[ENTRIES PROVIDED Boundary: Start]
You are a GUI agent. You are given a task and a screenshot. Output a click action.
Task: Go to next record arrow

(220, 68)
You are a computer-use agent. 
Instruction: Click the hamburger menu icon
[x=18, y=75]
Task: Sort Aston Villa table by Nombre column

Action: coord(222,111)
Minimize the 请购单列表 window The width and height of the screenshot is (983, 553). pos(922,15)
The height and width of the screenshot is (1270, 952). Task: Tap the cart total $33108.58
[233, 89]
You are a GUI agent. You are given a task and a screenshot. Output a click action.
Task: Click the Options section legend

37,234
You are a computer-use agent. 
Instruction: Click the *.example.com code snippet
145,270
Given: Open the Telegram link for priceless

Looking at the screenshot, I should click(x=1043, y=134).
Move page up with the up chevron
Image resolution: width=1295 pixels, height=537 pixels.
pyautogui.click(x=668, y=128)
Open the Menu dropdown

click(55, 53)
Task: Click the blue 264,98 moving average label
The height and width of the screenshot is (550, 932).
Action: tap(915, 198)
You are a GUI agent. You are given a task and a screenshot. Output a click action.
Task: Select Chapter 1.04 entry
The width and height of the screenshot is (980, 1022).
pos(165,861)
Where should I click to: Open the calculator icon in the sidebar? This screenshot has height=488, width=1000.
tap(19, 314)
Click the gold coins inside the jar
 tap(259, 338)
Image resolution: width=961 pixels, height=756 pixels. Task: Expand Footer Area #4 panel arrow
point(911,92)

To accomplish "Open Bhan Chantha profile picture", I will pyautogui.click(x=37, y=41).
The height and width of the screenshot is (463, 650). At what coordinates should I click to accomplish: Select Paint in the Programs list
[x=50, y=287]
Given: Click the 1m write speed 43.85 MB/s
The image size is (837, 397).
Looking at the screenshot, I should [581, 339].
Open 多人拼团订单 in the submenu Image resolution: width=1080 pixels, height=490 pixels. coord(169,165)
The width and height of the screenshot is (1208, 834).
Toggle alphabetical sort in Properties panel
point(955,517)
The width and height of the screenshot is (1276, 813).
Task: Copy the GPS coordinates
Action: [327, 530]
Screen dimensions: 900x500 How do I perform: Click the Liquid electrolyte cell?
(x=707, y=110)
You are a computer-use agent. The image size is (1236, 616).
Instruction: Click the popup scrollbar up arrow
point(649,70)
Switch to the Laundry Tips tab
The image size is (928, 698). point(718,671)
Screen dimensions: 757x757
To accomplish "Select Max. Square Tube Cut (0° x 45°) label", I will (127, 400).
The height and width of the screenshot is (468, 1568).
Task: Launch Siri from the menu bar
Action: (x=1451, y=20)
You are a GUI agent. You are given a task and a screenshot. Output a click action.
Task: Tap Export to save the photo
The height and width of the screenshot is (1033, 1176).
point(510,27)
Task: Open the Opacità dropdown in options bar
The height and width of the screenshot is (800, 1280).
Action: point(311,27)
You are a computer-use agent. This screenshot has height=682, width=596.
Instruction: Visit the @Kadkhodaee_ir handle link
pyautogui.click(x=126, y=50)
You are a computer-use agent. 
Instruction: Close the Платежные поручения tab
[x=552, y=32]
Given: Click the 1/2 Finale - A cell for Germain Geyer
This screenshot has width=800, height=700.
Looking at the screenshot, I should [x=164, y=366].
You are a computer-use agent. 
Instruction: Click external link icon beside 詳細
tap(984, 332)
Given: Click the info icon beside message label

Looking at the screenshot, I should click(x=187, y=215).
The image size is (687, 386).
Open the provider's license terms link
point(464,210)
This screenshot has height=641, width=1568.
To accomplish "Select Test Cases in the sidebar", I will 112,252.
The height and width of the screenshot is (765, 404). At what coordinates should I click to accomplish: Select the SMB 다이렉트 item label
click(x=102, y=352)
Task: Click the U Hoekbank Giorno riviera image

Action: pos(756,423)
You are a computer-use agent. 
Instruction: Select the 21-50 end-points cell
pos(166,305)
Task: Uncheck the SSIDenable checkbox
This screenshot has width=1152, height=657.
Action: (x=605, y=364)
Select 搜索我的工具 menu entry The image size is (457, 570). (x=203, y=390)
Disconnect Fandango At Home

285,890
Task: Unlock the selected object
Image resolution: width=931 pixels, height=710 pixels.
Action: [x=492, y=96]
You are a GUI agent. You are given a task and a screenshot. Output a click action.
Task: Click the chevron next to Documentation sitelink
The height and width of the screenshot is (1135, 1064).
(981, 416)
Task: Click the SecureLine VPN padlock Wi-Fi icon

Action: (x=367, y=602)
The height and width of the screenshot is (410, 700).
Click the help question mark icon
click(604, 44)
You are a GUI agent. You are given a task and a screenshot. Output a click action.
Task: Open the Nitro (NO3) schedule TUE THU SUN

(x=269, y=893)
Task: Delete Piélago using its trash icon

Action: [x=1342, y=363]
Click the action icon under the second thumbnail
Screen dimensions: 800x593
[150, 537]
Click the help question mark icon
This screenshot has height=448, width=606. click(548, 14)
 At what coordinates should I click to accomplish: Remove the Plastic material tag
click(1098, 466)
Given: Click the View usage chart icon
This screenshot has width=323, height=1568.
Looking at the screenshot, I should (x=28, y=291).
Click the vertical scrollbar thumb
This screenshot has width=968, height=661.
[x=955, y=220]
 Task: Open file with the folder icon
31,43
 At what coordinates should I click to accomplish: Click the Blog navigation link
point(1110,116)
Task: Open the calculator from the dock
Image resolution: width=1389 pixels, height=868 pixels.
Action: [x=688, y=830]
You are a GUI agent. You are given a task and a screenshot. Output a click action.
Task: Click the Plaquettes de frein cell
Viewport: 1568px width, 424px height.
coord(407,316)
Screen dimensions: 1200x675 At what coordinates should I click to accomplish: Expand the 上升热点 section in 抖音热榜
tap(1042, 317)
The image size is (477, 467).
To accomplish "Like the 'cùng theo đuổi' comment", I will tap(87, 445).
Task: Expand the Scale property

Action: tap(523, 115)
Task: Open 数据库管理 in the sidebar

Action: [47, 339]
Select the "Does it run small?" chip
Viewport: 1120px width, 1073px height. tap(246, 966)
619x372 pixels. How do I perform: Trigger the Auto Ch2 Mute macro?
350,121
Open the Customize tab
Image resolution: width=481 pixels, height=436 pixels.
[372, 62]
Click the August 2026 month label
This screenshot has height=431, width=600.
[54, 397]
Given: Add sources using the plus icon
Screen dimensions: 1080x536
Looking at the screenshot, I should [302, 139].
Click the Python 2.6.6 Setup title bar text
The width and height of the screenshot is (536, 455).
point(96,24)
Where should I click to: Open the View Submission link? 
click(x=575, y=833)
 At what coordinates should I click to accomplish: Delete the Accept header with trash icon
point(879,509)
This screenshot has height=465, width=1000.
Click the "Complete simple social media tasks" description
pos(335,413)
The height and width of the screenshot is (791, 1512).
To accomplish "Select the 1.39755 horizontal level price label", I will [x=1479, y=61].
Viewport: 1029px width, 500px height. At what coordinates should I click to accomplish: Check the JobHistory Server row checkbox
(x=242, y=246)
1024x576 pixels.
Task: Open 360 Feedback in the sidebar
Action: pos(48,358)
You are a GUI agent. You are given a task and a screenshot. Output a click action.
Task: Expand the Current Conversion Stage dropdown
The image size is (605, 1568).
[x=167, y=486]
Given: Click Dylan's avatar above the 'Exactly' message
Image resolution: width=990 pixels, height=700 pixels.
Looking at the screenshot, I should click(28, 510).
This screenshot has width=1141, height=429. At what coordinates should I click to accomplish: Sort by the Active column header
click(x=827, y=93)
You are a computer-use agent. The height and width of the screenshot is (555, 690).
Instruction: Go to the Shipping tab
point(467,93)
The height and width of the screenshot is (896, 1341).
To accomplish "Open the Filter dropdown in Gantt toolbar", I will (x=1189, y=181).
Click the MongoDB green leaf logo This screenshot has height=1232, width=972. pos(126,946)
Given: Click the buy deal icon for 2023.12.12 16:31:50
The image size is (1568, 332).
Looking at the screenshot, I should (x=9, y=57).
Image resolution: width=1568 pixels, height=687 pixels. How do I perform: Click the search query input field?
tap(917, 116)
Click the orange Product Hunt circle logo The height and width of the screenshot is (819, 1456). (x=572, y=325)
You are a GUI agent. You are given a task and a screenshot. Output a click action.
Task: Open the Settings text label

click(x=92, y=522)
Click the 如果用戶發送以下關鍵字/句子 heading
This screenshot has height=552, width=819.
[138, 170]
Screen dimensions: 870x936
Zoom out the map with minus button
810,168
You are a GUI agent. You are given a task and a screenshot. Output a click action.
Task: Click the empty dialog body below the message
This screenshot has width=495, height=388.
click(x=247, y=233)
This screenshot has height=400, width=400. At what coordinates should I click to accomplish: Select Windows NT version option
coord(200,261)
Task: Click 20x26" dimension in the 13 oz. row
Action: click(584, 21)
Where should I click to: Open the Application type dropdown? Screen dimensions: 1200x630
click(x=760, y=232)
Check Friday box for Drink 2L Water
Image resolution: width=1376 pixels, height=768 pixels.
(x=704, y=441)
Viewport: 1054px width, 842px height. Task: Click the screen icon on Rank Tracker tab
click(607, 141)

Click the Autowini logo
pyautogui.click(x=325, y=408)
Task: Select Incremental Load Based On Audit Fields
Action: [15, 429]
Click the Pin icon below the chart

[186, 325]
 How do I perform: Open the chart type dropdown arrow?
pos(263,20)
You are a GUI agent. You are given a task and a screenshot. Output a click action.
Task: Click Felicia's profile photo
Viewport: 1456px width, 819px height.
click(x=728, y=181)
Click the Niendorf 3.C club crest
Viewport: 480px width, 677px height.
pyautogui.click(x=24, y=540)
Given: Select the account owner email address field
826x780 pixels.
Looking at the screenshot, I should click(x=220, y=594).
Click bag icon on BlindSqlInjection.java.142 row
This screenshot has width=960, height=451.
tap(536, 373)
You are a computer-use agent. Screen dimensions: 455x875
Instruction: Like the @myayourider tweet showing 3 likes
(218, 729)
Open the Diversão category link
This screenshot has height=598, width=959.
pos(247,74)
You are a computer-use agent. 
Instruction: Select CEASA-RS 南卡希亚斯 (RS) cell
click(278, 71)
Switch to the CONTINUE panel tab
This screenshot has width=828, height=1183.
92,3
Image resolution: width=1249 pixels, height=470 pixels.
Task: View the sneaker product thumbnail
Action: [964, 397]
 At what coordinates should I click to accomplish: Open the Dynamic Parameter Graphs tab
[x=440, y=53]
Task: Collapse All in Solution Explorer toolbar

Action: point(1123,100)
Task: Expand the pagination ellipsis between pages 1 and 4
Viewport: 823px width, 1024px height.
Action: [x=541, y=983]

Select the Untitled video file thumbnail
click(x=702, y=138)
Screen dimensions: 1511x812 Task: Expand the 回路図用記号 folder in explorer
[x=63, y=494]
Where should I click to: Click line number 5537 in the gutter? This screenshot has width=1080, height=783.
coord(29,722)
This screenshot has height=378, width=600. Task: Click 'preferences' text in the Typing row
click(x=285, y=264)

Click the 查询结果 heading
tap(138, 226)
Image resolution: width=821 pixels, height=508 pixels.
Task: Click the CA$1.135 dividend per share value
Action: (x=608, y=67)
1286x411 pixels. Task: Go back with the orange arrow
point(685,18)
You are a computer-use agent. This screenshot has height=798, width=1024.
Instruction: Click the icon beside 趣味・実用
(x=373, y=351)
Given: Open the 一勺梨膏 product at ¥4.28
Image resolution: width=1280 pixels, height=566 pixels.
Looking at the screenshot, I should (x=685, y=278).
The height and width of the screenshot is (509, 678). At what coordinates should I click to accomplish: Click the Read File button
[ENTRIES PROVIDED Boundary: End]
■ TASK ITEM:
From the listing above, copy every line that includes the word "profile".

■ WORKED SOLUTION:
To accomplish "Open Bhan Chantha profile picture", I will pyautogui.click(x=37, y=41).
Task: Click Felicia's profile photo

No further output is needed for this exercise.